Continuing north from Creamton, the route turns to the northwest again, remaining rural for several miles. The route bends to the north, then northwest again. At a nearby home, PA 170 intersects with Sherwood Drive and McAvoy Road, where the highway and Creek Drive moniker turn to the northeast. After the intersection with Memorial Links Road, PA 170 leaves the forests for fields and intersects at a T with PA 670 (Bethany Turnpike) in now Mount Pleasant Township. At this intersection, the PA 170 designation terminates.

==History==
The alignment that was designated PA 170 in 1928, as one of six spurs designated off of PA 70. At that time, only the portion from US 6 in Prompton to the hamlet of Aldenville was a paved highway.
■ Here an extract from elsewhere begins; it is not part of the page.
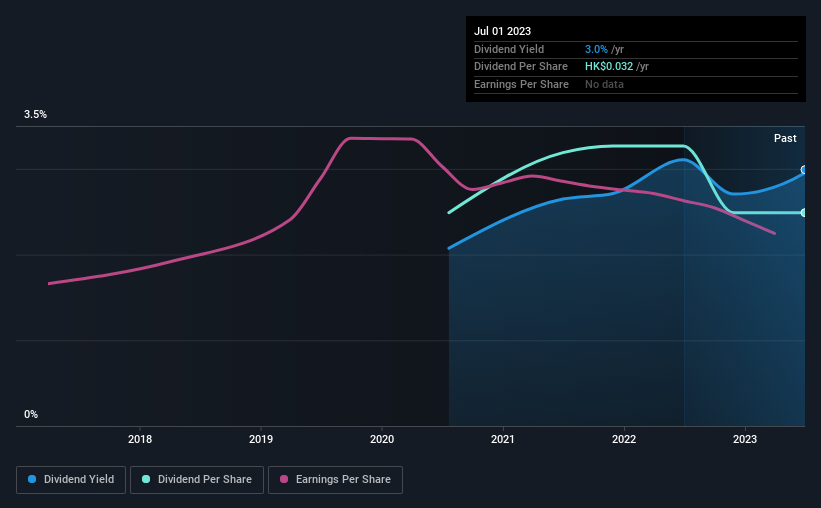Click the 2022 x-axis label
821x508 pixels.
point(624,439)
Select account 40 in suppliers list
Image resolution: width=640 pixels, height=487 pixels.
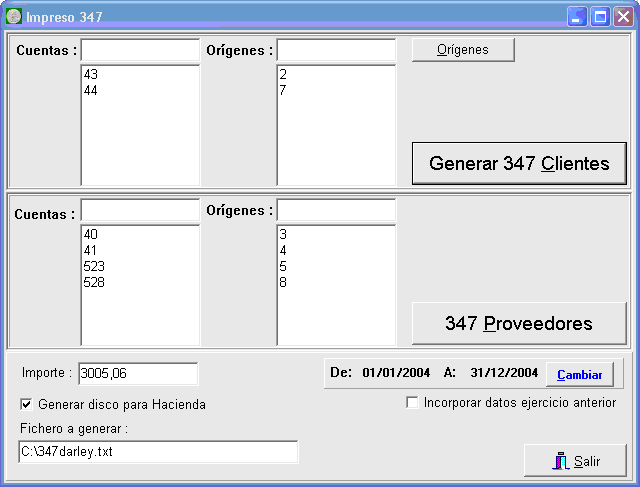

The stretch from Aldenville to the intersection with McAvoy Road was paved in 1939. Eight years later, PA 170 was paved from the intersection with McAvoy Road north to the terminus at PA 670. In 1961, PA 70 was re-designated as PA 171, though the x70 spurs retained their numbers.

==Major intersections==

| Location | mi | km | Destinations | Notes |
| Prompton | 0.000 | 0.000 | US 6 (Roosevelt Highway / Grand Army of the Republic Highway) | Southern terminus of PA 170 |
| Clinton Township | 6.877 | 11.067 | PA 247 (Creamton Road) |  |
| Mount Pleasant Township | 11.629 | 18.715 | PA 670 (Bethany Turnpike) | Northern terminus of PA 170 |
1.000 mi = 1.609 km; 1.000 km = 0.621 mi

==See also==
- Pennsylvania Route 171 - The parent highway formerly designated Route 70.
- Pennsylvania Route 370 - The other remaining spur of Route 70.